It may be tough to believe after this past year, but it appears that winters are getting shorter and shorter. By studying the growth cycle of vegetation at daily intervals, a team of British researchers has found that autumn in the northern hemisphere is starting much later in the year and spring is starting a little bit earlier. Their research was published in the journal Remote Sensing of the Environment.
“There has been much speculation about whether our seasons are changing and, if so, whether this is linked to climate change,” said lead scientist Peter Atkinson, a geography professor at the University of Southampton. “Our study is another significant piece in the puzzle, which may ultimately answer this question.”
Atkinson and colleagues Jadunandan Dash and Jeganathan Chockalingam studied satellite imagery of the northern hemisphere from 1982 to 2006 to identify seasonal changes in vegetation. They measured “greenness” – which they characterized as physical changes like leaf cover, color, and growth – of a wide variety of vegetation types, from broad-leaved deciduous forest and needle-leaved evergreen forest to mosaic vegetation (grassland, shrubland, forest, and cropland).
They found that the most pronounced changes occurred in the broad-leaved and needle-leaved deciduous forest groups, where autumn has been delayed an average of one day per year over the last 30 years. They also found evidence of a slightly earlier spring across all vegetation types, though signs of a delayed autumn were more pronounced.

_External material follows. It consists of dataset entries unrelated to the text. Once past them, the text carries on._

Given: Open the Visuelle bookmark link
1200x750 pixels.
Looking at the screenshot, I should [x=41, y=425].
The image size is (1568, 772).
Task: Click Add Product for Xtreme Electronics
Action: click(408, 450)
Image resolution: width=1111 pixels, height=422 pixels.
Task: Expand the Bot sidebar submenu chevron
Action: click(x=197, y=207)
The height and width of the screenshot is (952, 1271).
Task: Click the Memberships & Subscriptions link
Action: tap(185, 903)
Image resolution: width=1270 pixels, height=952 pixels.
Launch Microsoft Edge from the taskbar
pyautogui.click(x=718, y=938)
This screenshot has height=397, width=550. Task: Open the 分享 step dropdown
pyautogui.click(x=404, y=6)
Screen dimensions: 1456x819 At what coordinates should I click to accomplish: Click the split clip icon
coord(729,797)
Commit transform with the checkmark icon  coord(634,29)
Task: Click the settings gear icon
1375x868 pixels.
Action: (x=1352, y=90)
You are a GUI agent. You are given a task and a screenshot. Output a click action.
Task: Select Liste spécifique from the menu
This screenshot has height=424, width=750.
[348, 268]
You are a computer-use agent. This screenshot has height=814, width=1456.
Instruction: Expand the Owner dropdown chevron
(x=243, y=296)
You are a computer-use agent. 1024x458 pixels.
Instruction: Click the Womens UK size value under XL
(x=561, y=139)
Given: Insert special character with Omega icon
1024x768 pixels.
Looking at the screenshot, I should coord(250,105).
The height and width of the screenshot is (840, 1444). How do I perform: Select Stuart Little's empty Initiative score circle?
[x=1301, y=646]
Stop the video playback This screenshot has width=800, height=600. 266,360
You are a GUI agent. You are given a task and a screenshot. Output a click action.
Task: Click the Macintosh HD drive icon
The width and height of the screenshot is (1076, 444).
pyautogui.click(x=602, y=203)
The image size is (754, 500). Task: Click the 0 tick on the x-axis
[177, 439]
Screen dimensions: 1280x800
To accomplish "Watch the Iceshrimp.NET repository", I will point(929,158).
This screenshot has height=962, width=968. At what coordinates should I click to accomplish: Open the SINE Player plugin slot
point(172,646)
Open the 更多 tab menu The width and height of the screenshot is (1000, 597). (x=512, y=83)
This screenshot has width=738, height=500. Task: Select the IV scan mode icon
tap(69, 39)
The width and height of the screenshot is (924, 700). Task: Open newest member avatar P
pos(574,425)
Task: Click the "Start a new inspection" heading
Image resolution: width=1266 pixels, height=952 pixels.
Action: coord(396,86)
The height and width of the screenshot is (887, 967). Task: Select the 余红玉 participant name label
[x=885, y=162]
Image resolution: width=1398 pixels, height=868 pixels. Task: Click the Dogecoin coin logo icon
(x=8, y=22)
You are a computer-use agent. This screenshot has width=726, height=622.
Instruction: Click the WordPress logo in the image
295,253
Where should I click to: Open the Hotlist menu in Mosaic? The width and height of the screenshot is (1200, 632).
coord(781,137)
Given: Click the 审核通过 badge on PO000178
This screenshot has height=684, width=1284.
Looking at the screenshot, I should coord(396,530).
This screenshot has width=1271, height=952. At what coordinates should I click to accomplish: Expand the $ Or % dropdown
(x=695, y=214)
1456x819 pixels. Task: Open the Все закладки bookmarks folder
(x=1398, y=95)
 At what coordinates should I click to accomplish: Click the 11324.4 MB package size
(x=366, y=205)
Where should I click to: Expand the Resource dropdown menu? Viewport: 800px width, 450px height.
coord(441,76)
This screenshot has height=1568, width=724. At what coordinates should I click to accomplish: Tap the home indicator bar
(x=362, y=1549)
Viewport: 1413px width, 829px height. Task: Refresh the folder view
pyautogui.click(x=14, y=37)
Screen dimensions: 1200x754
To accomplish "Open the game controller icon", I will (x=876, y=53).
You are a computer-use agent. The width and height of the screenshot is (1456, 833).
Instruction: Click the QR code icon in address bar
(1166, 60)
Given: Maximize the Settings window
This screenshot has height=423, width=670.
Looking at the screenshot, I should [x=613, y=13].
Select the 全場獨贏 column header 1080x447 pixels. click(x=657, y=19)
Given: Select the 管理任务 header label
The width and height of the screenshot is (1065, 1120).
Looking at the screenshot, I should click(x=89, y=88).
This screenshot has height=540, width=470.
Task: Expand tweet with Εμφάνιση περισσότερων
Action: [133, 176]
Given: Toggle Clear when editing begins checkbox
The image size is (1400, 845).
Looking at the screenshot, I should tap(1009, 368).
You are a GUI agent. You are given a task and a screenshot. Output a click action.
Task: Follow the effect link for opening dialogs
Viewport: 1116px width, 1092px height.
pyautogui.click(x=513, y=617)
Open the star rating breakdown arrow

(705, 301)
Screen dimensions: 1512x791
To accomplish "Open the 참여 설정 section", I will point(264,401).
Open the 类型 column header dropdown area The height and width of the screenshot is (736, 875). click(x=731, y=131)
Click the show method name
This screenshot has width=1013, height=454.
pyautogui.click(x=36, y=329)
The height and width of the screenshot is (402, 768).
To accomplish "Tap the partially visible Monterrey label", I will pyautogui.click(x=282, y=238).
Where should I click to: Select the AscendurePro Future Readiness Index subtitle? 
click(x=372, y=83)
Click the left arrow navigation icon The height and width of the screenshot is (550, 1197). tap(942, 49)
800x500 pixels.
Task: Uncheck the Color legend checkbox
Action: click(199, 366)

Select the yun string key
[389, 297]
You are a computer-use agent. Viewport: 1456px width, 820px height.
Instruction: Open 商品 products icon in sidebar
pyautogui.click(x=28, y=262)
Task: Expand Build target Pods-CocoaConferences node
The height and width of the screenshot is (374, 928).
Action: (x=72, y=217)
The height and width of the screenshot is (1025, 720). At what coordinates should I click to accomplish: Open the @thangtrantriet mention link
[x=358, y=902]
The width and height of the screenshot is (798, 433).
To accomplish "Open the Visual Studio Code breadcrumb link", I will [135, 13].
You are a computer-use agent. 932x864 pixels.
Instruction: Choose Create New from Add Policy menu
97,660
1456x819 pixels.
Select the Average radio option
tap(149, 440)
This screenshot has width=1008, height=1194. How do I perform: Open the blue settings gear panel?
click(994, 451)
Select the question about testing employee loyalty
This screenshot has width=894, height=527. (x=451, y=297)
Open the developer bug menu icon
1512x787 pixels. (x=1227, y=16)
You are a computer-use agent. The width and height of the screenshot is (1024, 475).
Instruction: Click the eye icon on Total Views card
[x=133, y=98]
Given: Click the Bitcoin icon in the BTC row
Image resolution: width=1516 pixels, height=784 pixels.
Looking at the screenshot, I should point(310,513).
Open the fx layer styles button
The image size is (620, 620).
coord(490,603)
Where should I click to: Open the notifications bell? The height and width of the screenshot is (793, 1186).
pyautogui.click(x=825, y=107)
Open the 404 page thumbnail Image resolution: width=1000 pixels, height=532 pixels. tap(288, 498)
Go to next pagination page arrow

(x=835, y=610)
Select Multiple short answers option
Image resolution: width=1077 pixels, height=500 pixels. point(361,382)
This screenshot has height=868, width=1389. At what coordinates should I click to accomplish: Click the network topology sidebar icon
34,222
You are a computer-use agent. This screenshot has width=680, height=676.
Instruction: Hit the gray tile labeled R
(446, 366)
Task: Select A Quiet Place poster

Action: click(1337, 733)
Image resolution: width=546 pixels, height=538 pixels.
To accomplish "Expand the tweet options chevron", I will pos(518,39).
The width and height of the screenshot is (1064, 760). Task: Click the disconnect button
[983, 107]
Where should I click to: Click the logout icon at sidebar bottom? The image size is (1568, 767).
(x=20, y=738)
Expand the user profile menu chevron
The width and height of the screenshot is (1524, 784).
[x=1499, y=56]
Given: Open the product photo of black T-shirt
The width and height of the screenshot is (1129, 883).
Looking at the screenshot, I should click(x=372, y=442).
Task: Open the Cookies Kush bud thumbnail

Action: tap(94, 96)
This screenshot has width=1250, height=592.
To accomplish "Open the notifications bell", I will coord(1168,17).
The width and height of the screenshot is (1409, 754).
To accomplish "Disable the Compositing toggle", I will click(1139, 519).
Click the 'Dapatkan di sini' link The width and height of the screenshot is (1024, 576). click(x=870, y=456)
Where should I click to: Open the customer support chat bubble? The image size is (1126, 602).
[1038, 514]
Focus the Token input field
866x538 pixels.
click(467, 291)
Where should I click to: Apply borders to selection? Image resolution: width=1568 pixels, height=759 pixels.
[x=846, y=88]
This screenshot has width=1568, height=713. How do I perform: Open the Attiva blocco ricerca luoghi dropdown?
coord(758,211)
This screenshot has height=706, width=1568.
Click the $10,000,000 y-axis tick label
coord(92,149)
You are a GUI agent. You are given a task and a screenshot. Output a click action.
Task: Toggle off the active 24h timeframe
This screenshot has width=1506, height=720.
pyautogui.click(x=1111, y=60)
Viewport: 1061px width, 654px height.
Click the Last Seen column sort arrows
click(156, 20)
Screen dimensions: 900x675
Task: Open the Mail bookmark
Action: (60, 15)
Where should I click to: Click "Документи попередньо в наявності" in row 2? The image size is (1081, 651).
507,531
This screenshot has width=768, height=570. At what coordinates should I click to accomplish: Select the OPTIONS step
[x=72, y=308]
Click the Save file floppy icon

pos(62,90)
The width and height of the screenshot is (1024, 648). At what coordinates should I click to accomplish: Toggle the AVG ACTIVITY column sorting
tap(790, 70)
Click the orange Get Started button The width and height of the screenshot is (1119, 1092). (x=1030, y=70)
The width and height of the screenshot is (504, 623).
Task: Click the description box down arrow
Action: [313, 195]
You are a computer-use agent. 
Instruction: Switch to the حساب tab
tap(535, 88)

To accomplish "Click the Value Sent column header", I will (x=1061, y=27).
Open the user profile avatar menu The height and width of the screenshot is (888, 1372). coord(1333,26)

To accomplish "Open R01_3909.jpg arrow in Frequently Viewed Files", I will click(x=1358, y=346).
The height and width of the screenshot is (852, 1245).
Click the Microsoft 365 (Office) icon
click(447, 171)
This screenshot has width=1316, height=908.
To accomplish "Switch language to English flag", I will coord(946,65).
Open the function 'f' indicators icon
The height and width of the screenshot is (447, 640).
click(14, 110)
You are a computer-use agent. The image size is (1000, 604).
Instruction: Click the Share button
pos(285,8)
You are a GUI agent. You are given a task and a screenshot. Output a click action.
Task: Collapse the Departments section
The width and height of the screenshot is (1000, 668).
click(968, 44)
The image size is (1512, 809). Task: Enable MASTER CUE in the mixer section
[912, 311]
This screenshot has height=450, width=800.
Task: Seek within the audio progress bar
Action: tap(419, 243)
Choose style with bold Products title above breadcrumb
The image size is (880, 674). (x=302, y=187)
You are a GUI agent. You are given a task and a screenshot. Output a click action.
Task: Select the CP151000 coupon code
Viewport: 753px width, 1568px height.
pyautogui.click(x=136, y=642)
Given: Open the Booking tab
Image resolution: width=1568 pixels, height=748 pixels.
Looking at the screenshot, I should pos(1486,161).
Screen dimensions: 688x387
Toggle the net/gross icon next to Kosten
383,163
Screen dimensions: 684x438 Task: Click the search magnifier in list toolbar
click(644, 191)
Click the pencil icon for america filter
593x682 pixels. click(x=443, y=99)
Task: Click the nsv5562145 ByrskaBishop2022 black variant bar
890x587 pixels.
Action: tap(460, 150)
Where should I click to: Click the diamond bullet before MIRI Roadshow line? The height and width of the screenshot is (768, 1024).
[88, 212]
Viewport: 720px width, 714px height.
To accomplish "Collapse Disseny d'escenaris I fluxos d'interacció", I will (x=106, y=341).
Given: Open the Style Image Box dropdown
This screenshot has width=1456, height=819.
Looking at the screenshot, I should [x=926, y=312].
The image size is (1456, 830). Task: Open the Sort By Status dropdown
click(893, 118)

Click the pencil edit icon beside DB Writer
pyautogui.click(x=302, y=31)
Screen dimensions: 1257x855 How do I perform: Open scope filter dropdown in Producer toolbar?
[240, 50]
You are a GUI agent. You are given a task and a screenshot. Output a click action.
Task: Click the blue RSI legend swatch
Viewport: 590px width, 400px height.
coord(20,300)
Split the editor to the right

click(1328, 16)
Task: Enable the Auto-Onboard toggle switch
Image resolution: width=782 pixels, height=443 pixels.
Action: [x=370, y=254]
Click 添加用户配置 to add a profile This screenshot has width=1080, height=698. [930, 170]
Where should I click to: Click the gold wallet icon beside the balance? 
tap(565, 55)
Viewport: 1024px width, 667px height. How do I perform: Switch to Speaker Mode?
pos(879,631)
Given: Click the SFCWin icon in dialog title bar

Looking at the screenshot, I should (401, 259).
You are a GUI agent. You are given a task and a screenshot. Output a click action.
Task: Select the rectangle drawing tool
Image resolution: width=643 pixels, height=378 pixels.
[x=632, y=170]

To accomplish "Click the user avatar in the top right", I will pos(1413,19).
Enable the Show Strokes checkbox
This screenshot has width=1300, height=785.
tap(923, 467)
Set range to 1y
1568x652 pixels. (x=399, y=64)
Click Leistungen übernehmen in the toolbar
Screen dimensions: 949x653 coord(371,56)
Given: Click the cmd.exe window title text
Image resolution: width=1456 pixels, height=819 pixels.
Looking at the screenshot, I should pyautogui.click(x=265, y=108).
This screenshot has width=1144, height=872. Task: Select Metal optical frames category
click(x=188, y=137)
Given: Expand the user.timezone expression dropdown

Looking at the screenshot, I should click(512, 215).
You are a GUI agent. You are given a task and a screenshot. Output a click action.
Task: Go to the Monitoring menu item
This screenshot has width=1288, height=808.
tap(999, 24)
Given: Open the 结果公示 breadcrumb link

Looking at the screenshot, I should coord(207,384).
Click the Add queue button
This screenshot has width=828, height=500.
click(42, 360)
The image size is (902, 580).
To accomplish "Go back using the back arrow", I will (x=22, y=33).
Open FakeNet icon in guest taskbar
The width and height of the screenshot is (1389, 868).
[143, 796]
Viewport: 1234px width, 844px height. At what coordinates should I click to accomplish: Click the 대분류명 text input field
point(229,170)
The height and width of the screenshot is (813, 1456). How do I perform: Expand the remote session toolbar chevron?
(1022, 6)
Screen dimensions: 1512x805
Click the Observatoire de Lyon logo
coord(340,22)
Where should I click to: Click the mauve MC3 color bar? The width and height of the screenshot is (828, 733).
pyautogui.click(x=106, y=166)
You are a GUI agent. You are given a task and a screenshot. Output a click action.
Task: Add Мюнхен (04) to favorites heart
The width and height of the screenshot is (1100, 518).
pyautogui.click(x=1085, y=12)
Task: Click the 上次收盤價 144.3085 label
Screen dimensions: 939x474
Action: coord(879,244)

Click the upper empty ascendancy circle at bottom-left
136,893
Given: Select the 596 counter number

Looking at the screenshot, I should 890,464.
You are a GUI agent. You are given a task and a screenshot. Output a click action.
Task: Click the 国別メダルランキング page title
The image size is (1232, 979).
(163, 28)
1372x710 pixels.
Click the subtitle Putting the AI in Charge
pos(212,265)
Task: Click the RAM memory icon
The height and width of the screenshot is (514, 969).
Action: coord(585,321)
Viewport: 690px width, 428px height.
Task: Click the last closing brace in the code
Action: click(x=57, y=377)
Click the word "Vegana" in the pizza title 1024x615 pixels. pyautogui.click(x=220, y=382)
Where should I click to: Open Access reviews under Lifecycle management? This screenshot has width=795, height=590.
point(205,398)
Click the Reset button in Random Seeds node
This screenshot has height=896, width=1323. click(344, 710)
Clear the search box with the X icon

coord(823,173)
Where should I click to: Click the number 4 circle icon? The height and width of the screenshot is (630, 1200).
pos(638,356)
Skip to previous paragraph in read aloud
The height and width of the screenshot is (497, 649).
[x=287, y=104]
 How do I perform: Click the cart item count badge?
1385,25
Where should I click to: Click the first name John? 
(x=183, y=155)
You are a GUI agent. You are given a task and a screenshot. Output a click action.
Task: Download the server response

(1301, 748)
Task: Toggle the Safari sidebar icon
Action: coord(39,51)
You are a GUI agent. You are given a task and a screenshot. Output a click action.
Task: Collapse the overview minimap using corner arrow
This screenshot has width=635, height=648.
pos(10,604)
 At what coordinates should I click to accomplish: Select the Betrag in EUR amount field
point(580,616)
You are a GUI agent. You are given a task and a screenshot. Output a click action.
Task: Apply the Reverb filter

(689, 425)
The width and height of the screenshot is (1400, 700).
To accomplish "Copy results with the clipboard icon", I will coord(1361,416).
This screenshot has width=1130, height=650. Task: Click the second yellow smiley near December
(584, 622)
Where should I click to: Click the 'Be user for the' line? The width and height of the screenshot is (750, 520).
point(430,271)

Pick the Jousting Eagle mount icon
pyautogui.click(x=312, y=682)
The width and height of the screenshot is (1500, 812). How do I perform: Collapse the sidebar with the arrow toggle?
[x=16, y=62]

“Our research shows that even when we control for land cover changes across the globe, a changing climate is significantly altering the vegetation growth cycles for certain types of vegetation,” said Atkinson. “Such changes may have consequences for the sustainability of the plants themselves, as well as species which depend on them and ultimately the climate through changes to the carbon cycle.”
Although their study primarily focused on areas north of 45 degrees latitude, which includes northern Maine, their maps indicate that signs of an early spring and delayed autumn occurred in much of the northeastern U.S.
According to Dash, autumn has become significantly delayed in broad-leaved and needle-leaved forest groups like those found in much of northern New England, especially when compared to other vegetation types. “We have not yet found a specific reason for this, but it may be because their photosynthesis is highly dependent on temperature and, possibly, carbon dioxide in the atmosphere, both of which are increasing over time," he said.